Non-conventional hexagonal structure for boric acid

When a special preparation procedure has been applied, the crystallization system of boric acid has been changed from triclinic to hexagonal: at temperatures between 60 and 70 °C, under controlled pH conditions, the boric acid belonging to triclinic system was mixed with d -glucose, calcium carbonate, and calcium hydroxide. Thermal analysis evidenced a final compound with quite similar thermal behavior as that of initial triclinic boric acid but having some differences in decomposition kinetics. X-ray diffraction analysis showed a new compound, named HBA, belonging to the hexagonal crystallization system with the following lattice parameters: a = b = 20.4869 Å and c = 12.1506 Å. This strong anisotropic structure was also confirmed by the hexagonal form of the crystallites, grown from HBA and water solutions, which have been observed with a light polarized optical microscope.
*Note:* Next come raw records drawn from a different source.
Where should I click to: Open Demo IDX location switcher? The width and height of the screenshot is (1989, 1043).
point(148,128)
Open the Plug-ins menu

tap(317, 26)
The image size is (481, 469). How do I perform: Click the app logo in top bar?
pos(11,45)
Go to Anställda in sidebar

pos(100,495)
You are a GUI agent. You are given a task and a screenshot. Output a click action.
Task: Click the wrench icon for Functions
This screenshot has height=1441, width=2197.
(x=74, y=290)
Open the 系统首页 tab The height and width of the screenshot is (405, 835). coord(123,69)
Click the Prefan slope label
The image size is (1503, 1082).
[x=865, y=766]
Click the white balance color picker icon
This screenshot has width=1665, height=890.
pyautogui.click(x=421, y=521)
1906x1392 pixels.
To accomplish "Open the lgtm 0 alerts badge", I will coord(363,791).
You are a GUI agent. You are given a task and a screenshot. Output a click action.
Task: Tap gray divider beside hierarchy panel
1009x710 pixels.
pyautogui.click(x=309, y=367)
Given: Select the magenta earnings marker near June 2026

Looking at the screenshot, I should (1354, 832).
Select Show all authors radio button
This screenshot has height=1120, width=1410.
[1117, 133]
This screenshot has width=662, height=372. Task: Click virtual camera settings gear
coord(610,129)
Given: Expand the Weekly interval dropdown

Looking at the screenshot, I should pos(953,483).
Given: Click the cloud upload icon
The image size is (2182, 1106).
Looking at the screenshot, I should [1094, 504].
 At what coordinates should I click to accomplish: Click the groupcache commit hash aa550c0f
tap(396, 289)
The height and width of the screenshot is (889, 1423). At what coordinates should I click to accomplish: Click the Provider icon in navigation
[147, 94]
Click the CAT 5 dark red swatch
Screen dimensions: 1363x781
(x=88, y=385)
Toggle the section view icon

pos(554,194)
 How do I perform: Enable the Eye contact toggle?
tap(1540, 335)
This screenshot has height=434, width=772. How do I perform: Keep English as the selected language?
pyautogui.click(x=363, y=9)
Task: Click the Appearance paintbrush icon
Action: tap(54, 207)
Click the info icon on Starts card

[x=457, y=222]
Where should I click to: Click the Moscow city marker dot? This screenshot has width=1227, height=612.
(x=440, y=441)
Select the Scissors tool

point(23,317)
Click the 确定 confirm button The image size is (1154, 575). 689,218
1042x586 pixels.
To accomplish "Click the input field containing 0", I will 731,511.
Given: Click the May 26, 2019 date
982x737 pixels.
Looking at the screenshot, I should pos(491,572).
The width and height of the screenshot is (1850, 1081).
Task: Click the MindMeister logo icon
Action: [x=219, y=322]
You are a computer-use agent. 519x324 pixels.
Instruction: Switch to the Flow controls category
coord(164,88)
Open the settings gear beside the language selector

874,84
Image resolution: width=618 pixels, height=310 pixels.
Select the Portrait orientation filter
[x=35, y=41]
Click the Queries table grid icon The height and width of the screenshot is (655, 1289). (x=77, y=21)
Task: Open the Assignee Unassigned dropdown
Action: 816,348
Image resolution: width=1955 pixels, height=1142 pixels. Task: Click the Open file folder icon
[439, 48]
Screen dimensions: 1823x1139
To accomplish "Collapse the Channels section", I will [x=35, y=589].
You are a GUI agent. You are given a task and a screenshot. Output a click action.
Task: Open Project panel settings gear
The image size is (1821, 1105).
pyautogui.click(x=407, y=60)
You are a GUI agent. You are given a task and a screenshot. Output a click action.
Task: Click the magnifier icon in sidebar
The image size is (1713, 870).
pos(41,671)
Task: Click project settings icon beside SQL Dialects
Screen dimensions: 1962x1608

Exotic polycrystalline conglomerates grown from water solution of HBA have nice colours that are changing when they are set different angles between polarizer and analyser. FTIR measurements revealed the IR absorbance bands belonging to O–H, O–B, and H–O–B bonds of the trigonal planar boric acid, for both crystallographic systems, but some small differences between wave-numbers and peak intensities were encountered. Finally, the dielectric properties of the water solutions of HBA are analyzed by performing electric susceptibility measurements at different temperatures, from 25 to 50 °C.